* [Exercise aim]:
What you return should be the line containing "Uncheck Show me" and each line after it to the end of the records, copied exactly.

* [Stored data]:
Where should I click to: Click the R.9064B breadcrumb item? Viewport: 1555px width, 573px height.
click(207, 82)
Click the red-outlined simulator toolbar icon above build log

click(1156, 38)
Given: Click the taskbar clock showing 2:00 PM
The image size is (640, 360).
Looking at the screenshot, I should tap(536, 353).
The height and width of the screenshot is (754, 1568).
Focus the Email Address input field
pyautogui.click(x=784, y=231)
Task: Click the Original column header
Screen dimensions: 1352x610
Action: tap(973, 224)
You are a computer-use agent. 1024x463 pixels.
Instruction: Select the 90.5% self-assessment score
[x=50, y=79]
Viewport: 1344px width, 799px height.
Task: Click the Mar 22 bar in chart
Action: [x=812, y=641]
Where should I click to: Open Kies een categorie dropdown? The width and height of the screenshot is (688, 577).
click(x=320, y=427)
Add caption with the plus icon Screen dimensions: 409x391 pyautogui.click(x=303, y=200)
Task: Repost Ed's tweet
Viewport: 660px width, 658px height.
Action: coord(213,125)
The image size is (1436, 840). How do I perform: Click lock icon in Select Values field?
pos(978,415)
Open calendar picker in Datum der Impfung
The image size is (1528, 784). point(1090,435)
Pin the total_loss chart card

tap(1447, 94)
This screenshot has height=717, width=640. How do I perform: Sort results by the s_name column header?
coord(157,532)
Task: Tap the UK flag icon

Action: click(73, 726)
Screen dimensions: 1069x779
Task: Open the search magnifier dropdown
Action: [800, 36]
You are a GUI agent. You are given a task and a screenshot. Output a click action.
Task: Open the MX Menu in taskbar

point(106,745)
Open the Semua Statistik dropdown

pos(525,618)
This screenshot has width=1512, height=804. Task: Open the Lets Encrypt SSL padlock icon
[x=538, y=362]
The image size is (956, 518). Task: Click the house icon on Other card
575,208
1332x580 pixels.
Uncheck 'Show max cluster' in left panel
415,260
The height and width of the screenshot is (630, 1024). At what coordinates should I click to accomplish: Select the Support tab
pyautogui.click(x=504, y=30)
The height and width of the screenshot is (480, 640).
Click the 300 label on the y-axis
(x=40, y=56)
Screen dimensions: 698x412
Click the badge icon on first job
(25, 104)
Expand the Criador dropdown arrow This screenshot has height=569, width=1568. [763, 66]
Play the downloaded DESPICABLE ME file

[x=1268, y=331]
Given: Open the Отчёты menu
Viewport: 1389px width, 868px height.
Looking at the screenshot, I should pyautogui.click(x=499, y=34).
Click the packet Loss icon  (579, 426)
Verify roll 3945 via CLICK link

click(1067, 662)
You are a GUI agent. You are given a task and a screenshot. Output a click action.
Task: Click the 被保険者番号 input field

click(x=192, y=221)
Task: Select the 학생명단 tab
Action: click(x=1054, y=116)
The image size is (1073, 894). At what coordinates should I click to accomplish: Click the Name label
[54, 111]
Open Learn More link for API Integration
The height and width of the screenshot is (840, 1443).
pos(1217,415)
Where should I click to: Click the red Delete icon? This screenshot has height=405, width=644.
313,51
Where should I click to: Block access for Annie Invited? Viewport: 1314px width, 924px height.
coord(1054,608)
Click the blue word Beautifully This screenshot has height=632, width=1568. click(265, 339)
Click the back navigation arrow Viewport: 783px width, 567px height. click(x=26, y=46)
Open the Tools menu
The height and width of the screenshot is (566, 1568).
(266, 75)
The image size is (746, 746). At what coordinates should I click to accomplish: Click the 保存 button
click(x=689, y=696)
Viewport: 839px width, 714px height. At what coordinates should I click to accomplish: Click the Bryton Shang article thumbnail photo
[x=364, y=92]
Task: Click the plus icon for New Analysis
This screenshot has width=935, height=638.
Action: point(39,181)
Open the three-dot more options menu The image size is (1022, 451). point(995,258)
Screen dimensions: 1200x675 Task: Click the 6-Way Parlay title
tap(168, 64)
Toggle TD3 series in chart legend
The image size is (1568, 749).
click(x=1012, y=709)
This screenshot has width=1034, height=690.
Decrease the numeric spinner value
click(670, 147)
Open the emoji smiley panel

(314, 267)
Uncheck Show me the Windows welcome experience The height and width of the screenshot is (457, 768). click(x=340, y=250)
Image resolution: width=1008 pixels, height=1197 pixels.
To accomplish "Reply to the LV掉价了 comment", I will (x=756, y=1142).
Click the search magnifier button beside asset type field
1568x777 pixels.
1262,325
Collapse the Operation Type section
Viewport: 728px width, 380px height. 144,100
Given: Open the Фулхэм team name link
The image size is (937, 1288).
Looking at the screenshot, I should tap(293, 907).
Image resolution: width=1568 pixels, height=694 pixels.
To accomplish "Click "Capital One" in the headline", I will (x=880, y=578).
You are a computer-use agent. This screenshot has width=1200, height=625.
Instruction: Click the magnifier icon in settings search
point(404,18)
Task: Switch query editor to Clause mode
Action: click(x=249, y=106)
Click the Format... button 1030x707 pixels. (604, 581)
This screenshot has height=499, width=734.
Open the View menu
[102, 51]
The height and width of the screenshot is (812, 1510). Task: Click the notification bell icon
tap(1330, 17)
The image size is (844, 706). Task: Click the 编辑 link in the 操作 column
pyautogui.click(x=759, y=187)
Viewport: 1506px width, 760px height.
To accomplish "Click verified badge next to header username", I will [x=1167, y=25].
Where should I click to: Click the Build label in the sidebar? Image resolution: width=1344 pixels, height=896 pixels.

* [Task solution]:
Uncheck Show me the Windows welcome experience The height and width of the screenshot is (457, 768). click(x=340, y=250)
Image resolution: width=1008 pixels, height=1197 pixels.
To accomplish "Reply to the LV掉价了 comment", I will (x=756, y=1142).
Click the search magnifier button beside asset type field
1568x777 pixels.
1262,325
Collapse the Operation Type section
Viewport: 728px width, 380px height. 144,100
Given: Open the Фулхэм team name link
The image size is (937, 1288).
Looking at the screenshot, I should tap(293, 907).
Image resolution: width=1568 pixels, height=694 pixels.
To accomplish "Click "Capital One" in the headline", I will (x=880, y=578).
You are a computer-use agent. This screenshot has width=1200, height=625.
Instruction: Click the magnifier icon in settings search
point(404,18)
Task: Switch query editor to Clause mode
Action: click(x=249, y=106)
Click the Format... button 1030x707 pixels. (604, 581)
This screenshot has height=499, width=734.
Open the View menu
[102, 51]
The height and width of the screenshot is (812, 1510). Task: Click the notification bell icon
tap(1330, 17)
The image size is (844, 706). Task: Click the 编辑 link in the 操作 column
pyautogui.click(x=759, y=187)
Viewport: 1506px width, 760px height.
To accomplish "Click verified badge next to header username", I will [x=1167, y=25].
Where should I click to: Click the Build label in the sidebar? Image resolution: width=1344 pixels, height=896 pixels.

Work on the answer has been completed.